[Task inputs — start]

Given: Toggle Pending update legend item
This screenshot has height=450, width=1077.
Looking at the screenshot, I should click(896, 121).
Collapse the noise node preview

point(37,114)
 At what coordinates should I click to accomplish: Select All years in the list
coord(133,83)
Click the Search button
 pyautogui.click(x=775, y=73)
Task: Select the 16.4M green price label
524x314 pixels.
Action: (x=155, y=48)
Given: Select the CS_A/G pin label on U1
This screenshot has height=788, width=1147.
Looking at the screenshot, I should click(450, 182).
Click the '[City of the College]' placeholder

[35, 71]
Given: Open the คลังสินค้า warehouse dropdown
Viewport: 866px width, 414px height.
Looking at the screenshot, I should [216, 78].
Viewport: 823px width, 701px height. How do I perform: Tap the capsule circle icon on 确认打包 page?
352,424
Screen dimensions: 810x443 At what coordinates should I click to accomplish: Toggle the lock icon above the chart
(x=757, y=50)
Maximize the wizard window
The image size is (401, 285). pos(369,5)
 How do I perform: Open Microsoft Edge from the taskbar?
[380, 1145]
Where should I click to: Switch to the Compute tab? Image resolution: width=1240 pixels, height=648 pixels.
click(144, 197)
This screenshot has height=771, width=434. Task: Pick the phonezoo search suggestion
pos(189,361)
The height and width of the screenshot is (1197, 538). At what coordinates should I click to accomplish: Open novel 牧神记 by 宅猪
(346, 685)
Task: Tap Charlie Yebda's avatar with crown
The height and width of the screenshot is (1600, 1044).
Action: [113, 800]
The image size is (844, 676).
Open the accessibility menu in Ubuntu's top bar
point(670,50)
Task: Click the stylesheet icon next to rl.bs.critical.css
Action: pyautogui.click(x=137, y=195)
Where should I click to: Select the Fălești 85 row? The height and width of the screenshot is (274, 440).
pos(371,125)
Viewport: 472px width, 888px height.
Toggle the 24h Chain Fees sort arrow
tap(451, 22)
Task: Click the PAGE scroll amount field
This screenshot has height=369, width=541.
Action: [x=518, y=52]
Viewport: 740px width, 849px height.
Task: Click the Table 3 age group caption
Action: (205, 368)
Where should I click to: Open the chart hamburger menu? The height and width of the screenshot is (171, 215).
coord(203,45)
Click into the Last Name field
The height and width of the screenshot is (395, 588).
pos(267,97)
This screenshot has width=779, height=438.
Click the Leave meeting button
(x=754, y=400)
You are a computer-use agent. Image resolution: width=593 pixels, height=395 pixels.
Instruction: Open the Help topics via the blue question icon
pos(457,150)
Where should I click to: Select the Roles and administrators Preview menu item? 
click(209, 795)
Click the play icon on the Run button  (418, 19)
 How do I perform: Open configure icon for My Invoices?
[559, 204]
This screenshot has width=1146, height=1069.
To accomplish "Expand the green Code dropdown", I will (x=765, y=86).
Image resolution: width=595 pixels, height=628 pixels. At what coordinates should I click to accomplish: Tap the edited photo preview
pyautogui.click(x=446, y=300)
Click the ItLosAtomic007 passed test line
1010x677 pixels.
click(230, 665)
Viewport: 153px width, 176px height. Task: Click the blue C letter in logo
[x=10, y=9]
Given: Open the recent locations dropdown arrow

[Task inputs — finish]

What you are asked to do: Return the line that contains "Instruction: Open the" along with every line after it through the end of the entries, exactly, adding nothing.

Exercise response:
Instruction: Open the Help topics via the blue question icon
pos(457,150)
Where should I click to: Select the Roles and administrators Preview menu item? 
click(209, 795)
Click the play icon on the Run button  (418, 19)
 How do I perform: Open configure icon for My Invoices?
[559, 204]
This screenshot has width=1146, height=1069.
To accomplish "Expand the green Code dropdown", I will (x=765, y=86).
Image resolution: width=595 pixels, height=628 pixels. At what coordinates should I click to accomplish: Tap the edited photo preview
pyautogui.click(x=446, y=300)
Click the ItLosAtomic007 passed test line
1010x677 pixels.
click(230, 665)
Viewport: 153px width, 176px height. Task: Click the blue C letter in logo
[x=10, y=9]
Given: Open the recent locations dropdown arrow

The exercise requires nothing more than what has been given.